Of all the factors contributing to their world championship win, there’s one that particularly stands out to Shaw. Having Ed Dolejs as the coach was “the masterstroke”.

“Ed was a very technically and tactically skilled coach, but more importantly for me at that time was that he was man of strong family values. I already had two children [Kiri and Whetu], so he understood my life,” she says.  

After beating the host nation in round-robin play, the Kiwis met the same opponent in the final. Shaw’s recollections are of a tough fight in the 2-0 victory – and not just with the actual opponent.

“There was a lot of political unrest at the time. There was a crowd of 30,000 for the final, but it seemed not all were there for the game itself,” she says. “We realised there were quite a few in attendance who obviously had political agendas. It was a little frightening in some ways. Not to mention there were firecrackers being thrown around.”

The White Sox world title victory hasn’t been repeated. The entire team is in the New Zealand Sports Hall of Fame.

Shaw, who played her last international in 1986, was part of a three-generational whānau of White Sox representatives.

“As well as myself, my daughter Kiri and granddaughter Denva have played for the national team. And my son-in-law, Craig Wallace, was in the Black Sox. Also, a mokopuna is a national age-grade player,” she says.

White Sox mother and daughter, Naomi and Kiri Shaw. Photo: supplied. 

In a nice piece of symmetry, Shaw and Kiri both played with Gina Weber.

“Gina was the baby of our 1982 team, at about 19 years old. Years later she was called up to save the day, as it were, at the 2000 Sydney Olympics, where she played with Kiri,” Shaw says.

A decade after the 2000 Olympics, Shaw became the national women’s coach. She ponders on what was more of a challenge: Captaining or coaching the national team?

“I’d say coaching. When I first coached the White Sox in 2010, female numbers had dropped off and there weren’t a lot of elite players to pick from. So really, until I finished in 2014, we had to have a strong development focus. Thankfully in the end it was a lot more competitive,” she says.

“The worst thing ever was having to ring someone to tell them they hadn’t made the team, when you knew how much work they had put in. But I learnt a great deal from Ed Dolejs, who originally shoulder-tapped me to help him with the team.”

Shaw’s father, Jack, has always been a strong influence.

“Dad is 95 years old. He was a founding member of the Saints softball club, which I’ve now belonged to for 60 years,” she says. “When I got my New Zealand Order of Merit a couple of years ago, easily the best thing was that he got to see it.”

Naomi Shaw (fourth from right) receives her MNZM from then Governor General, Dame Patsy Reddy, surrounded by whānau. Photo: supplied. 

Shaw was on the staff of Naenae College for 18 years, where she was head of sport and outdoor education, before becoming national director of coaching at Softball NZ in 2004.

After her White Sox coaching stint ended in 2014, Shaw became a development officer with Softball NZ until 2019, when funding began to fall away. She was then elected to twin roles as a Hutt City councillor and as a board member of the Hutt Valley DHB. Life is busier than ever.

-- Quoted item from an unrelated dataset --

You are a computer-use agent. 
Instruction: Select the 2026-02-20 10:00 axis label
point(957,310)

“There’s always something going on,” she says. “I’ve just come off a Zoom call about Covid-related safety with primary schools in the Hutt.”

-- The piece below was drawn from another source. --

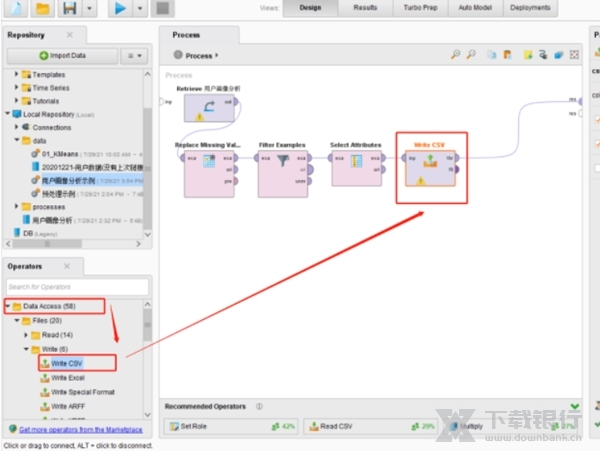The width and height of the screenshot is (600, 451).
Task: Select the Replace Missing Values operator
Action: [x=209, y=170]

But there’s still room for softball. She coaches her club’s U17 girls team and the Hutt Valley U19 women.

“I still have a love for the game and the people I’m surrounded with. I still enjoy going to the ballpark. But I’ve been very frustrated at times by the politics and agendas of people.

“Such things have led me into becoming a bit of a campaigner for the women’s game, because I do believe it wasn’t easy being a female coach. There were a lot of inequities and gender stuff involved over a long period of time with battles that I really shouldn’t have had to have.

“There’s still enough inequity out there, and it sometimes makes you feel like throwing the towel in. Then again, that’s only a small minority and there is a lot of really good, equality-based stuff going on through Sport New Zealand.

“We just need to have voices out in the community to keep advocating.”

Paul Montague is a freelance writer on sport and an online ESOL tutor. He has previously written for the NZ Herald, Stuff and Sportsfreak.